Your task -> The response should be the records below, repeated exactly, with each picture left out.

Data under study ->
——————

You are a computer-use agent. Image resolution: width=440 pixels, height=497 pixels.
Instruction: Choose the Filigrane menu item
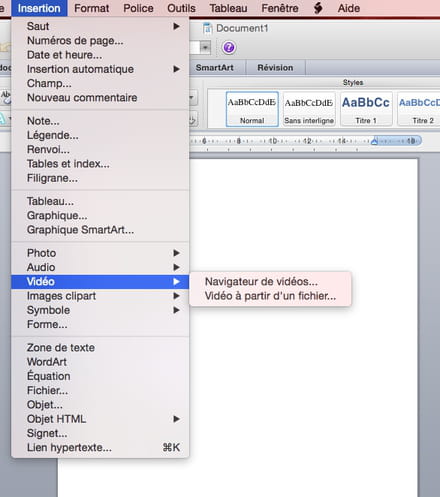click(100, 178)
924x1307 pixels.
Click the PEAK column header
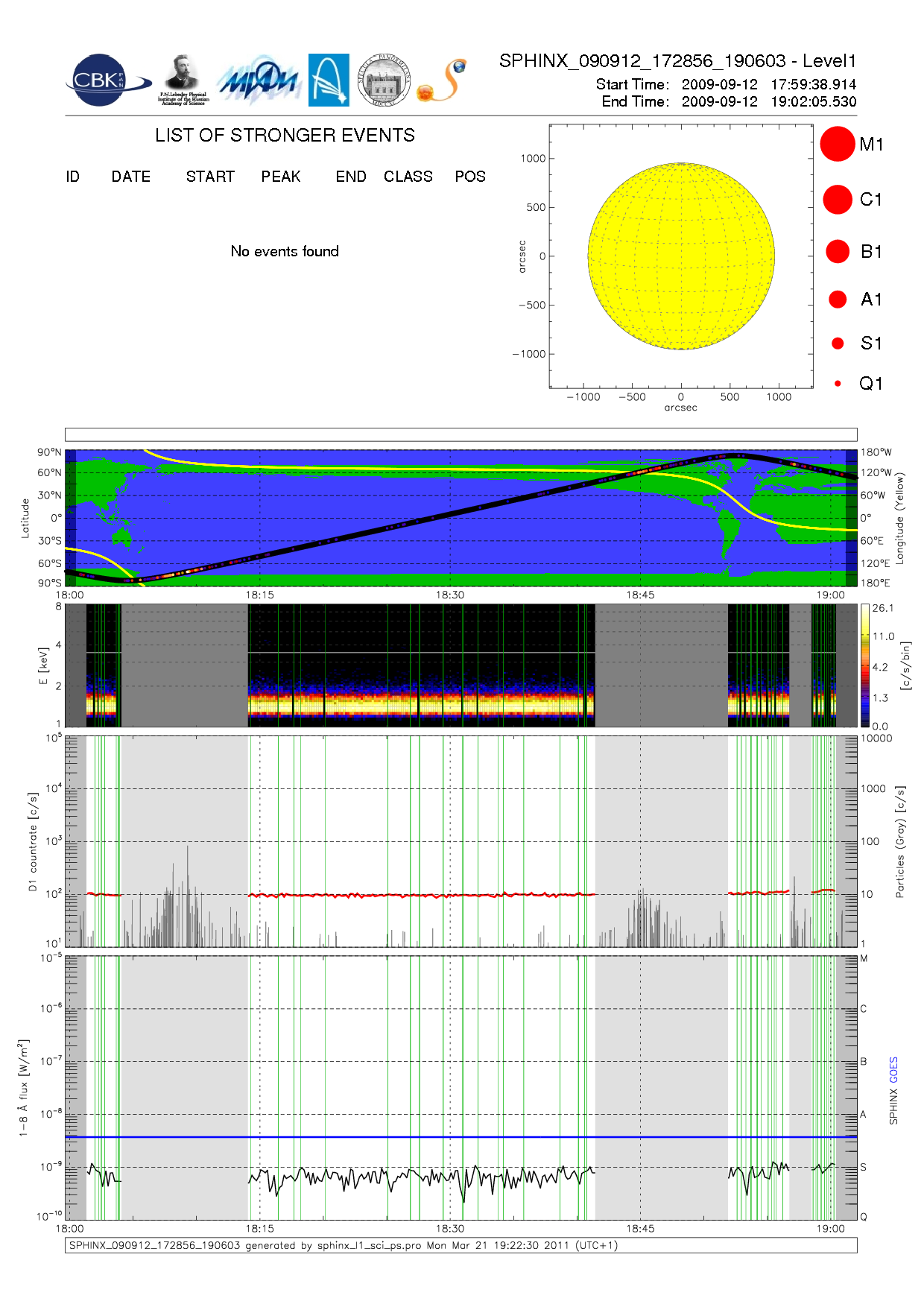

——————

Your response ->
You are a computer-use agent. Image resolution: width=440 pixels, height=497 pixels.
Instruction: Choose the Filigrane menu item
click(100, 178)
924x1307 pixels.
Click the PEAK column header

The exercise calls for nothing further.